Published Mar 16, 2015
28 members have participated
Lev, MSN, RN, NP
4 Articles; 2,805 Posts
This is a poll to get a general idea of how much of nursing is at the bedside and how much is spent doing paperwork.
Paperwork indicates documentation, work on the computer, and
secretarial work.
Please indicate your specialty as one of choices below.
A) LTC/rehab
B) administration
C) acute care
D) ER/trauma
E) critical care/ICU
F) tele/stepdown
G) OR
H) preop/PACU
I) clinic/doctor's office
J) school nurse
K) education
L) other - please specify
SierraBravo
547 Posts
Acute care - 60-70% with patients, the rest computer work.
Libby1987
3,726 Posts
Other: home health
60% patient care including communication to coordinate and collaborate their care (I consider that case mgmt, not clerical.)
I don't work shifts and clock out which means the patients are not shorted but I may be working OT.
A&Ox6, MSN, RN
1 Article; 572 Posts
School nurse
Some days 80/20, some days 20/80. Most days, 80/80
BrandonLPN, LPN
3,358 Posts
LTC, I would say my time spent at the bedside is 80% or more. But where I currently work we practice some rather old-fashioned team nursing where the LPNs pass all the meds and do all the treatments, while the RNs focus on paperwork and on supervising.
Also, I think the more experienced you become, the faster you get at charting, enabling you to spend more time at the bedside.
I guess I should answer my own poll. When I work ER and I would say 70-75% patient care.

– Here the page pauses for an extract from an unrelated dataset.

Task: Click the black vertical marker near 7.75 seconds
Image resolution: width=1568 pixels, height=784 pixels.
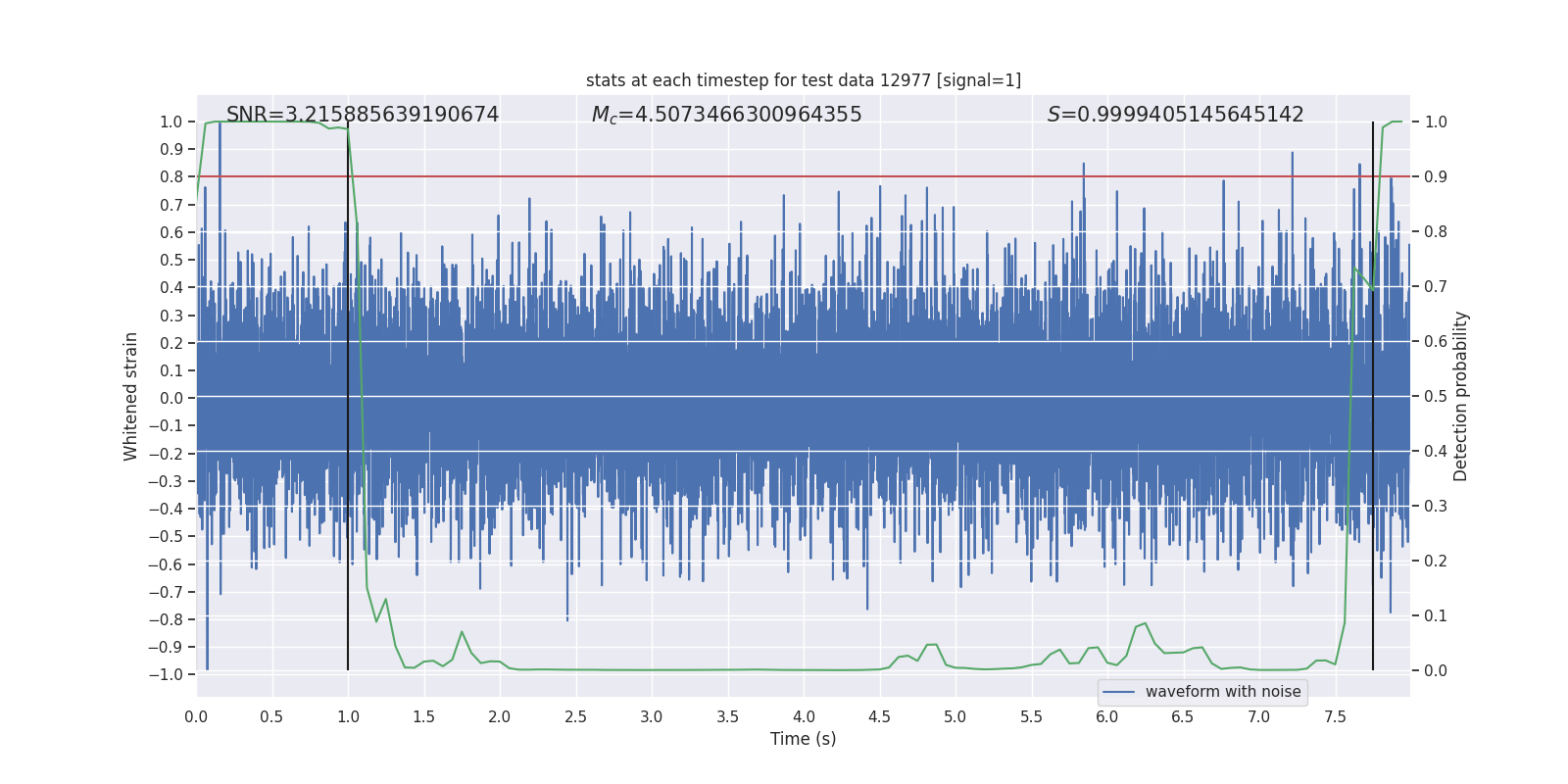Action: [x=1373, y=396]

When I work acute care, I would say about 60% patient care.
I'm sorry I should have included home health, public health, pediatrics and postpartum/l&d as specialties.
poppycat, ADN, BSN
856 Posts
Private duty pediatric home care. 75% patient care/25% documentation.
NRSKarenRN, BSN, RN
10 Articles; 18,930 Posts
specilistHome Health Performance Improvement Compliance Specialist:
100% paperwork responding to Medicare denials + Insurance company audits along with releasing Medical Records for legal: attorneys and Social Security & non-legal requests: patient, DME and insurance companies, etc.
As a school nurse, I feel that even my 'administrative tasks' are clinical. Writing policy, researching best practice, and surveys, while typically considered administrative, are how I care for my population.
TheCommuter, BSN, RN
102 Articles; 27,612 Posts
• Acute physical rehabilitation at a freestanding rehab hospital
I would estimate I spend about three hours of each shift (25 percent) on patient care and the remaining nine hours (75 percent) on clerical tasks and paperwork.